━━━ Material provided
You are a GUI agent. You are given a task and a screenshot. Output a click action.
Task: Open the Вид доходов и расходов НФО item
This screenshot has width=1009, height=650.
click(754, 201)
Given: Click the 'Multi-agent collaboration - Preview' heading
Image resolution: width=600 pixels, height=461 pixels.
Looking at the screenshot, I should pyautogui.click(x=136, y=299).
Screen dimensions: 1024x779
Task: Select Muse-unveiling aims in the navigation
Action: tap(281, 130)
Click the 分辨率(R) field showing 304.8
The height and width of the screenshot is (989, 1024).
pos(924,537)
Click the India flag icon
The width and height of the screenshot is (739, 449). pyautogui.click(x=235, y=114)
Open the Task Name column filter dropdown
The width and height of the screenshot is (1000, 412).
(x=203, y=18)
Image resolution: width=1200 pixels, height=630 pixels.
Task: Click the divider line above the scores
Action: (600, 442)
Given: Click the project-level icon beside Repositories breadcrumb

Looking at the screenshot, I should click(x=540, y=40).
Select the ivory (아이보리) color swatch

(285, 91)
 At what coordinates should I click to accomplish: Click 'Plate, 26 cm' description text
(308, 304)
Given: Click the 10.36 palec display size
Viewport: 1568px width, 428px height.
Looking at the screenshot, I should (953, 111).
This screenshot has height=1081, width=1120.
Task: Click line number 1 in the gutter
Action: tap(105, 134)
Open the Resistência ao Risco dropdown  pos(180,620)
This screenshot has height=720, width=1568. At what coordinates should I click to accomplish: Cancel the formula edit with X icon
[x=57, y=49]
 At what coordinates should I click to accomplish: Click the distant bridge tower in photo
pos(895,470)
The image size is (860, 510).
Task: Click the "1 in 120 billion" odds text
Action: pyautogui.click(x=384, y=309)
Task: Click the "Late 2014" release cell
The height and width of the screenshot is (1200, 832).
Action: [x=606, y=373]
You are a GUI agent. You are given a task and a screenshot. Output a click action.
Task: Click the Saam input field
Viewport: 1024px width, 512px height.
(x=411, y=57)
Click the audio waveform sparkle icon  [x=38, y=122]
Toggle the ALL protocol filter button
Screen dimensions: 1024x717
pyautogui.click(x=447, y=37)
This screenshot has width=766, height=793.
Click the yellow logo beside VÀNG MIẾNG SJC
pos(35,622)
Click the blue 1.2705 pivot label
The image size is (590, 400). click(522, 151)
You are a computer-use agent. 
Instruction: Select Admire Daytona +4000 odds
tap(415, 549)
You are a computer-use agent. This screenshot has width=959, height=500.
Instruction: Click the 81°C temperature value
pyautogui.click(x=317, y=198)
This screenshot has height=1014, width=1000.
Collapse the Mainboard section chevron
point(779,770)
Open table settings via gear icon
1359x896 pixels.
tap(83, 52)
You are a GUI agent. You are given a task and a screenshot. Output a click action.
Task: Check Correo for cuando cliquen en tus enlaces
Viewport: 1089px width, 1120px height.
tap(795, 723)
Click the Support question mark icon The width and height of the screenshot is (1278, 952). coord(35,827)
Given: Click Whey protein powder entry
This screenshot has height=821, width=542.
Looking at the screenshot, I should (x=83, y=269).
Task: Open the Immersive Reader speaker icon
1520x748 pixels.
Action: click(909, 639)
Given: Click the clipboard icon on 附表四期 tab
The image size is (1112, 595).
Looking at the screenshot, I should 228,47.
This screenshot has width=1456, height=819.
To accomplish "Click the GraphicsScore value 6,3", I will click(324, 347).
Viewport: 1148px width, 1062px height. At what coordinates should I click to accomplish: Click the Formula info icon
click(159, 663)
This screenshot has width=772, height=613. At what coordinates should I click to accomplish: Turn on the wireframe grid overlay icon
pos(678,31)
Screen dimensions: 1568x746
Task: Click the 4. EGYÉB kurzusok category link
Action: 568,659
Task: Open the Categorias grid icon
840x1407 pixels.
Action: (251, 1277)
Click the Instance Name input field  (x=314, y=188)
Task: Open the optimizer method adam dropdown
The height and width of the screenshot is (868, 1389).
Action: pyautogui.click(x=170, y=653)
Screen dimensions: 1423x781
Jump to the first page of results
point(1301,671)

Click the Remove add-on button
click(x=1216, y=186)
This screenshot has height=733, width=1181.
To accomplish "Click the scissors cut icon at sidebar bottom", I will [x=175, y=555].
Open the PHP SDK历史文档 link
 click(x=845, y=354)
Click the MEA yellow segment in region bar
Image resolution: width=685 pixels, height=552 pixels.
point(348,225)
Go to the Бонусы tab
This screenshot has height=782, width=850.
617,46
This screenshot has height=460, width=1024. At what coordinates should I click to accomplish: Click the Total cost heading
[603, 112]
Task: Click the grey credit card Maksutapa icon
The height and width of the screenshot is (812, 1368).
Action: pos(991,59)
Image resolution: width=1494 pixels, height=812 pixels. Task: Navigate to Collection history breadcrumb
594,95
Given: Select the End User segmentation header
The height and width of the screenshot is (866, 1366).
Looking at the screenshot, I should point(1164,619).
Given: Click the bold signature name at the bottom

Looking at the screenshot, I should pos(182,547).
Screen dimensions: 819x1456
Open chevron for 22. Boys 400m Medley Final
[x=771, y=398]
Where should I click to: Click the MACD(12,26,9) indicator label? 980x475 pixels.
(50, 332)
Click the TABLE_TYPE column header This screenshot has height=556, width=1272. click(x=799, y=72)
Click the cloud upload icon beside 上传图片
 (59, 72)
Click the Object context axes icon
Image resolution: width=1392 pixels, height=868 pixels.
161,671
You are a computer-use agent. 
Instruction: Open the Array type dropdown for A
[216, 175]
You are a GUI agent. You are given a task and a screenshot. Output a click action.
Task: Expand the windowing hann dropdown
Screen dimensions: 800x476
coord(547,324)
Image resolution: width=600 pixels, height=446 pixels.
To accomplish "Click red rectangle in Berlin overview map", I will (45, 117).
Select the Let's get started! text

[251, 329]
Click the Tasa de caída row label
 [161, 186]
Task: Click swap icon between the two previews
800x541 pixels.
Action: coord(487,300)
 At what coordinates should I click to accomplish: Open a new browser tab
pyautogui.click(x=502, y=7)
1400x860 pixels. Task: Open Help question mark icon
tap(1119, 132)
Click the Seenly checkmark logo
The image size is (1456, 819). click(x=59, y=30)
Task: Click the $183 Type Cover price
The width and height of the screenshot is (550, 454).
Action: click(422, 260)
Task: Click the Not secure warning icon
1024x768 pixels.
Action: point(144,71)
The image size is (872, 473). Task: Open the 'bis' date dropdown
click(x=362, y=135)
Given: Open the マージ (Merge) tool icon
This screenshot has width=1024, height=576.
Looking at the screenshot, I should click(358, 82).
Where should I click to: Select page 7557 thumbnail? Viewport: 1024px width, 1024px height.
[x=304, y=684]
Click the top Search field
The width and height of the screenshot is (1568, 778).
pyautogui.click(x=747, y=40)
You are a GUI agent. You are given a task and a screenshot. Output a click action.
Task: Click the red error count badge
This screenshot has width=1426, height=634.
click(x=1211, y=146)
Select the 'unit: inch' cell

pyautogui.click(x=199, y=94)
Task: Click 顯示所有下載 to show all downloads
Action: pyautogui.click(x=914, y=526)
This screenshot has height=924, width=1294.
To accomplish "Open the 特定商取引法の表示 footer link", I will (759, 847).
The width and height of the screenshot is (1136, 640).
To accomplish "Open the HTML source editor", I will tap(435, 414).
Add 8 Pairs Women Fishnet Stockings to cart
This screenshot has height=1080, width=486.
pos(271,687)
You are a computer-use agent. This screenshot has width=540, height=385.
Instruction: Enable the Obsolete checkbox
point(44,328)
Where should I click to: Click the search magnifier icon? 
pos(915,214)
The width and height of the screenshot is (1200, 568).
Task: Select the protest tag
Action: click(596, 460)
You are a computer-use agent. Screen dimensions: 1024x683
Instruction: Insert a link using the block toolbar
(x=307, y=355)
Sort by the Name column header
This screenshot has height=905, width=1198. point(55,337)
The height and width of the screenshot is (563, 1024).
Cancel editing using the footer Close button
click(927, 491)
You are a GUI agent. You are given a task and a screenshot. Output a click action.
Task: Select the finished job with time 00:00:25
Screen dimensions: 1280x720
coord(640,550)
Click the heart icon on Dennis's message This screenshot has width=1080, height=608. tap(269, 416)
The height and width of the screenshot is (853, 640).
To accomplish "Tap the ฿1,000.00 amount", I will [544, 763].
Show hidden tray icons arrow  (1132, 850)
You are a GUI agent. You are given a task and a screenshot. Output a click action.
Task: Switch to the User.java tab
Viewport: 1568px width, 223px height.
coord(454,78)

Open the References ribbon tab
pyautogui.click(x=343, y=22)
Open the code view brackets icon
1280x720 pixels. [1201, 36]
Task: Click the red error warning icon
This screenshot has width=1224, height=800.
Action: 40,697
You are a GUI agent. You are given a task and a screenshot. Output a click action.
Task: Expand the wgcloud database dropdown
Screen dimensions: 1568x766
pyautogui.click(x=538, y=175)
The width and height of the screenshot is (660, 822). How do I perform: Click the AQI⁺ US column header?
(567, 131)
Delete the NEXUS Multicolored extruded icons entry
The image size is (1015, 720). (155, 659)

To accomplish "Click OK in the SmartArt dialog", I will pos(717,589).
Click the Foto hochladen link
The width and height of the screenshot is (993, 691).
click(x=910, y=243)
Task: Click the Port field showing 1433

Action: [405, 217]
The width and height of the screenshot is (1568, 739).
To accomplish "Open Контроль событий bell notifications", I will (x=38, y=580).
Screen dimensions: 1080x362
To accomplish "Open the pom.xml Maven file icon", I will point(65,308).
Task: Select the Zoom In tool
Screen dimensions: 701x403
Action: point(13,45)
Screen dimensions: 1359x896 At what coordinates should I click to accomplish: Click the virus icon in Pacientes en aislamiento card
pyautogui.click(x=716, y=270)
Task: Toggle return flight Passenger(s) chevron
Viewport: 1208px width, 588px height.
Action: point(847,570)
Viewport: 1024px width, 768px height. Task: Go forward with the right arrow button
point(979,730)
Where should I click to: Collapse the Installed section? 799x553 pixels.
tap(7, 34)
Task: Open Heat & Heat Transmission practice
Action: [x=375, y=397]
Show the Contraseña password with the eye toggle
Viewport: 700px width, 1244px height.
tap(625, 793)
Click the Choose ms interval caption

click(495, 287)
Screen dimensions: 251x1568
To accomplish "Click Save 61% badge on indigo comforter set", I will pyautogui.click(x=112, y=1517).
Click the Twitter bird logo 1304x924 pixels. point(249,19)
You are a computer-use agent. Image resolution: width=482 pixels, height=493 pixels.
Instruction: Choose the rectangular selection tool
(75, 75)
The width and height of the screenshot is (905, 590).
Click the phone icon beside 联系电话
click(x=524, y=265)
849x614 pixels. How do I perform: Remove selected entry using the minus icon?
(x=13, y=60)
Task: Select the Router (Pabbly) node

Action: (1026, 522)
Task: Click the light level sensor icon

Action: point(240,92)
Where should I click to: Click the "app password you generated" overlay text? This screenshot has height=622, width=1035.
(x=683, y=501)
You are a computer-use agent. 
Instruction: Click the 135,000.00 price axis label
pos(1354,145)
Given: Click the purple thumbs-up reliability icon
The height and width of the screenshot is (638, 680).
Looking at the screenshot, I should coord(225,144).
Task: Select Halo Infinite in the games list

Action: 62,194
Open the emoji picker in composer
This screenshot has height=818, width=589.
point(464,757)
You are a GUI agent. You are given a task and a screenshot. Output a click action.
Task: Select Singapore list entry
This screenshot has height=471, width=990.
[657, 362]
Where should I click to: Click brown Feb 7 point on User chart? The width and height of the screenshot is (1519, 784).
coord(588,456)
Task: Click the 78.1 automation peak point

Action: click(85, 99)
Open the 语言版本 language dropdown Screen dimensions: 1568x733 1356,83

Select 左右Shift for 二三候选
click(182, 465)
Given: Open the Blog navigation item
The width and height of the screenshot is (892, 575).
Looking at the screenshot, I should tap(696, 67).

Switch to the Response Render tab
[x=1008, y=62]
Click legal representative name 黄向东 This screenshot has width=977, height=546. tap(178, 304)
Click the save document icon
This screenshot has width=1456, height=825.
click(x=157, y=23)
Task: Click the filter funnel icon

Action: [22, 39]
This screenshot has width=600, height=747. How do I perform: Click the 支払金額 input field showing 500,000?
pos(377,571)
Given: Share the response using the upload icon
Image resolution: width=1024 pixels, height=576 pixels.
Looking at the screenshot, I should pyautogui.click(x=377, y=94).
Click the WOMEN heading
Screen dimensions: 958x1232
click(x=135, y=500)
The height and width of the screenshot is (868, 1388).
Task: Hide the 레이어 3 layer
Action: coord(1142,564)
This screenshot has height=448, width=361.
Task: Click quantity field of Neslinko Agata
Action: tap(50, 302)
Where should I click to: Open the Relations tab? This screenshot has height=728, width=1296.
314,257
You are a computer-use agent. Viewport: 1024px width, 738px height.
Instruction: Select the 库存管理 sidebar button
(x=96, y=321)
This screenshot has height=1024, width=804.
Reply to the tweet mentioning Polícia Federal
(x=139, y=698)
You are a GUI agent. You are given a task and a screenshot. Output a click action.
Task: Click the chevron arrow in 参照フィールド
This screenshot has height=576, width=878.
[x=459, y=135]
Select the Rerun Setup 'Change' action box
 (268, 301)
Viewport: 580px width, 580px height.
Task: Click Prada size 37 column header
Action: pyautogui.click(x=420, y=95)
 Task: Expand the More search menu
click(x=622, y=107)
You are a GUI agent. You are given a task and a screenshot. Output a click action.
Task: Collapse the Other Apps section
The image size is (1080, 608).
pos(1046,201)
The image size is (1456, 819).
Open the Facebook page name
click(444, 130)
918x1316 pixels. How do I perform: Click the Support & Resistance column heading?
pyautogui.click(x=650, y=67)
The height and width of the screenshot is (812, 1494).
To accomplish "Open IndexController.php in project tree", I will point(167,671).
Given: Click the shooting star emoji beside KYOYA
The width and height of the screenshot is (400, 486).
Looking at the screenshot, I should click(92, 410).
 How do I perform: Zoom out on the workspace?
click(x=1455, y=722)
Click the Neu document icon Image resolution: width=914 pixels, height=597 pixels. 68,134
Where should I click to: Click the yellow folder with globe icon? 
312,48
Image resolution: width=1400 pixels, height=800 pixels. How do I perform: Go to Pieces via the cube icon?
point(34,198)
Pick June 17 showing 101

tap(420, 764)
━━━━━━
__Your goal__
In the listing above, find the line with "Show the Contraseña" and the line with "Click the Twitter", then print exactly those lines and every line between them.

__Written response__
Show the Contraseña password with the eye toggle
Viewport: 700px width, 1244px height.
tap(625, 793)
Click the Choose ms interval caption

click(495, 287)
Screen dimensions: 251x1568
To accomplish "Click Save 61% badge on indigo comforter set", I will pyautogui.click(x=112, y=1517).
Click the Twitter bird logo 1304x924 pixels. point(249,19)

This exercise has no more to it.